Kudzu is an aggressive vine that can grow about one foot per day reaching up to 100 feet long with a stem diameter up to 4 inches thick. It has leaves that are compound with three leaflets that are either entire or lobed. Kudzu produces fragrant purple flowers in late summer and early fall which produce many seeds that are eaten and dispersed by birds and mammals. It has underground rhizomes that can produce up to 30 vines and has a thick tap root that can weigh 400 pounds.

Kudzu can climb into treetops completely covering trees and plants. This growth can completely block sunlight which can eventually kill the plants it covers. Kudzu not only covers vegetation, but it can also engulf buildings, fences, and road signs. Kudzu was first introduced into the United States from East Asia in 1876 as an ornamental plant. In the 1920's to the 1950's, this vine was used for agricultural purposes and planting was encouraged for erosion control. Kudzu now covers an estimated 2 million acres in the southern United States and is listed on the Florida Noxious Weed List and listed as a Category I invasive plant by the Florida Exotic Pest Plant Council (FLEPPC).

Kudzu is native to East Asia and is found throughout the southeastern United States from Florida, west to Texas, north to Oklahoma and Illinois, and east to Massachusetts. It covers approximately 2 million acres in the United States.

In Florida, Kudzu can be found in many different ecosystems such as scrub, sandhill, xeric hammocks, bottomland forests, swamps, and areas that have been disturbed such as roadsides, forest edges, and yards.

Kudzu seeds are eaten and dispersed by birds and mammals.

Kudzu was historically used as an ornamental plant, as forage for livestock, and as erosion control until it was listed as a weedy plant in the 1950's.

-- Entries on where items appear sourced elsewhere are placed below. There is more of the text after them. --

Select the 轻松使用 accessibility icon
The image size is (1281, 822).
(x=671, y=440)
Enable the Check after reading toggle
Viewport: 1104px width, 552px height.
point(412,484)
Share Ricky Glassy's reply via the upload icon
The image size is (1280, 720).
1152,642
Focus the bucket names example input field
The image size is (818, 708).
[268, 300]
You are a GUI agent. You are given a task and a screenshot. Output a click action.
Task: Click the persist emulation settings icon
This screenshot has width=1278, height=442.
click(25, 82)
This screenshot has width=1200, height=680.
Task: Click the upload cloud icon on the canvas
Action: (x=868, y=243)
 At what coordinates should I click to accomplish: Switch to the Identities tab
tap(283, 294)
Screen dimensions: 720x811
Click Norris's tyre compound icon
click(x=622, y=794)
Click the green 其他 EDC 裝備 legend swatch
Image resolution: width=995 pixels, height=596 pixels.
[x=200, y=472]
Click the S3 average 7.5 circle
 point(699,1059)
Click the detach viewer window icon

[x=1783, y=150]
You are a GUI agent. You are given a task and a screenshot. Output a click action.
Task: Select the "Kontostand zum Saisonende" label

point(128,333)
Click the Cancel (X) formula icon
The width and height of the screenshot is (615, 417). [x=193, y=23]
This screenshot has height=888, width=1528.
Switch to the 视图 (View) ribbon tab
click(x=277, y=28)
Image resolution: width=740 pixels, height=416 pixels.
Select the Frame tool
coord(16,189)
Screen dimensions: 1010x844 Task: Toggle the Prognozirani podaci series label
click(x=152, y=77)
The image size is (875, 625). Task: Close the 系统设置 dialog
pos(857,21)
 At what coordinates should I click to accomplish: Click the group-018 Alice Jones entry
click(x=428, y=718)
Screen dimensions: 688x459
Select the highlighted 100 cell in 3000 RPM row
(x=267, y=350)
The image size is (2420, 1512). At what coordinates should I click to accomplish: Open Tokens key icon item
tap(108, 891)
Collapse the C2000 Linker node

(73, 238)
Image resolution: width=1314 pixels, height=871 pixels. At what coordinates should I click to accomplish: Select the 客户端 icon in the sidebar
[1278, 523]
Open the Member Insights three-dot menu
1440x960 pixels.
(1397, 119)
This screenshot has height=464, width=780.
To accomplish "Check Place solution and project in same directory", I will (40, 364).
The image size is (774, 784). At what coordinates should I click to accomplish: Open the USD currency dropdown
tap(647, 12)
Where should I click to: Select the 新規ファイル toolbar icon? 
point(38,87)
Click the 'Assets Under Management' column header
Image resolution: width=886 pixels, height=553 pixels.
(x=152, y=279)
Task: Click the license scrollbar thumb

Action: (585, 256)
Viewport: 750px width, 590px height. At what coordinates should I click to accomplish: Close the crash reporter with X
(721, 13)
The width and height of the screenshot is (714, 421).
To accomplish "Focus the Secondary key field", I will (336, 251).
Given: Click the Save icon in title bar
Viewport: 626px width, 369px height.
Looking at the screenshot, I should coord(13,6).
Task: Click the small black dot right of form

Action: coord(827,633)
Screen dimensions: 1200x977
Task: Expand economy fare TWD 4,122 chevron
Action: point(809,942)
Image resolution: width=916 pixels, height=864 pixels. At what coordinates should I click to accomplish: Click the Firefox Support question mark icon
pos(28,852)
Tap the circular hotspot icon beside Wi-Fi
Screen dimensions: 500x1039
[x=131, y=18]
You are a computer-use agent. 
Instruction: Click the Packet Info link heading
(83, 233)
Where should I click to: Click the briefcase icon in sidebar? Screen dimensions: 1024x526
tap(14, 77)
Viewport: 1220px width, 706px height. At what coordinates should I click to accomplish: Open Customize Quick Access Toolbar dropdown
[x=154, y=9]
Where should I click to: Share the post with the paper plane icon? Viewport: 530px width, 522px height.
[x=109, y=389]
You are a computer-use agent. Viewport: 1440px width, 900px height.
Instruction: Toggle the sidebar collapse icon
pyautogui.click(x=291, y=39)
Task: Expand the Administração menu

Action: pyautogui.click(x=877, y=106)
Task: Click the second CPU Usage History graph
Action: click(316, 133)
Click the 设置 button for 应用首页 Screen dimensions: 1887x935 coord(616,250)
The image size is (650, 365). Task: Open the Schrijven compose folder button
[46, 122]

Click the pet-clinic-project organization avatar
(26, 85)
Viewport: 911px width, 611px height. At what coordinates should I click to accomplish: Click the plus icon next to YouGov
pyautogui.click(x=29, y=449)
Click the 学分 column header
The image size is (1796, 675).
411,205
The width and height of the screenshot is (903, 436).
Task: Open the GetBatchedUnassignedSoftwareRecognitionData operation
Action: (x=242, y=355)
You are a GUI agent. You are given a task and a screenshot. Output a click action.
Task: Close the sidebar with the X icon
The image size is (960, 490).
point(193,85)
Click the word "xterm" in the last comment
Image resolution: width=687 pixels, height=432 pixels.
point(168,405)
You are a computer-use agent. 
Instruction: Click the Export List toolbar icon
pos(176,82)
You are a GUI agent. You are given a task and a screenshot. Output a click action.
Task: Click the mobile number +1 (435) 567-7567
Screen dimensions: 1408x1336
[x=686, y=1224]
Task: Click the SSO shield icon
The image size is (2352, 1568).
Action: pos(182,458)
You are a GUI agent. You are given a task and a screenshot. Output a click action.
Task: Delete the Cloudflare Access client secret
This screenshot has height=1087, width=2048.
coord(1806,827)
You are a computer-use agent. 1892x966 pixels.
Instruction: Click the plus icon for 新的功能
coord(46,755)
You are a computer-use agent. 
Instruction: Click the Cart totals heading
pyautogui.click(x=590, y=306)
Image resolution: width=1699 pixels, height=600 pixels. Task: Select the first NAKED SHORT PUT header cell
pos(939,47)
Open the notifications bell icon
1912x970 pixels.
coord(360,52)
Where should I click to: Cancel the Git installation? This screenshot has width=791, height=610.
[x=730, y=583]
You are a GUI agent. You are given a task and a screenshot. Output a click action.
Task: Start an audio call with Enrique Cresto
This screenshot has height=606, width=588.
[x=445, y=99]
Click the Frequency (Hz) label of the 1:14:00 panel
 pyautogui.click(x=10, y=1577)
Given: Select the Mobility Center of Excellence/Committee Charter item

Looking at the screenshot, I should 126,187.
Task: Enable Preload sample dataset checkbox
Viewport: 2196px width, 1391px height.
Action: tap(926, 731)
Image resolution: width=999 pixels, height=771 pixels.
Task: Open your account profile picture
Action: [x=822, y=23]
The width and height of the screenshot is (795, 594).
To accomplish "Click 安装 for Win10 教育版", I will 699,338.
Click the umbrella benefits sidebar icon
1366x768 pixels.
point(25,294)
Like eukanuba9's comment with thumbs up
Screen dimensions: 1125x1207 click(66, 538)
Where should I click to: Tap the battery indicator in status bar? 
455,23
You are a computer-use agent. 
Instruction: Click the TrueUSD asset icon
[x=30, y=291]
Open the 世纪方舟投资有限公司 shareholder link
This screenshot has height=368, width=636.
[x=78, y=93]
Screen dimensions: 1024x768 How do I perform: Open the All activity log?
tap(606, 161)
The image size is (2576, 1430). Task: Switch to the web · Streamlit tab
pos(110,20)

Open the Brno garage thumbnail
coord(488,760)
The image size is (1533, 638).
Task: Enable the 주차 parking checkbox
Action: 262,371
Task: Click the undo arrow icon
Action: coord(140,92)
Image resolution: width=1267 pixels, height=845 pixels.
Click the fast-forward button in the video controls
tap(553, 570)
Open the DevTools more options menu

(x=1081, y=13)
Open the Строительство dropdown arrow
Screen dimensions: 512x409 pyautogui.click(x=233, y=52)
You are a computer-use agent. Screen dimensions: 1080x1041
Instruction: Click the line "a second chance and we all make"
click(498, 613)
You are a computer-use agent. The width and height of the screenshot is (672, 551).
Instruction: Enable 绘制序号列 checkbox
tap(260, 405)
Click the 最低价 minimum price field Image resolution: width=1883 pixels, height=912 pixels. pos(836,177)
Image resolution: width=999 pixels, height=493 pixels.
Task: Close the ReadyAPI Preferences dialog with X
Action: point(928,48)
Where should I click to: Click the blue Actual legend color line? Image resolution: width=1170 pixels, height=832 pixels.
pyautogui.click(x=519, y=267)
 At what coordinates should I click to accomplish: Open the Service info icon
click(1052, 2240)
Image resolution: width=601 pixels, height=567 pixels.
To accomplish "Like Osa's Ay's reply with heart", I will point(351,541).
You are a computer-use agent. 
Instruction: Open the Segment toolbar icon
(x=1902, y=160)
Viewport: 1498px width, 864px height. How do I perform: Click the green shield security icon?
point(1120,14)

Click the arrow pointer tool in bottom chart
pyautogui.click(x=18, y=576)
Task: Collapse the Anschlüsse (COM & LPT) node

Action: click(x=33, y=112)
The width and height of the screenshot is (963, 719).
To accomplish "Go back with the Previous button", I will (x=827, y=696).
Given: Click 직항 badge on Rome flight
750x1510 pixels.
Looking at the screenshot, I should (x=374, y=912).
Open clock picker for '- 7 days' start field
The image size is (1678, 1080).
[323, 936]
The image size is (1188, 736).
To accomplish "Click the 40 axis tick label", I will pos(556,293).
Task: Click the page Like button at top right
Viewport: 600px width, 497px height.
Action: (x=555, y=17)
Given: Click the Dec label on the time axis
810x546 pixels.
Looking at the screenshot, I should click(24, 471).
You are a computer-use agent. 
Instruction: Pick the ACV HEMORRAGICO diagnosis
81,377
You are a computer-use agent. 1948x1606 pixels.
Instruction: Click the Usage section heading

Identifying Characteristics

Size/Form: Kudzu is a climbing, twining, or trailing aggressive vine that can grow up to 100 feet long with a large tap root and rhizomes. It can produce impenetrable masses and completely engulf vegetation and buildings.
Leaves: The leaves of kudzu are compound, alternate, and deciduous. Each leaf has a long petiole and three leaflets up to 5 inches long and is hairy on both the upper and lower surface. The lateral leaflets usually have two lobes with a notch on the outermost margin. The terminal leaflet is typically three lobed with a notch on either side of the leaflet.
Flowers: The flowers of kudzu are reddish-purple, fragrant, and pea-like up to 1 inch wide and are clustered together on a stalk that can be up to 7 inches long.
Fruit: The fruit is a legume up to 3 inches long that is dark brown and covered in long golden-brown hairs. Each legume can hold up to 10 seeds.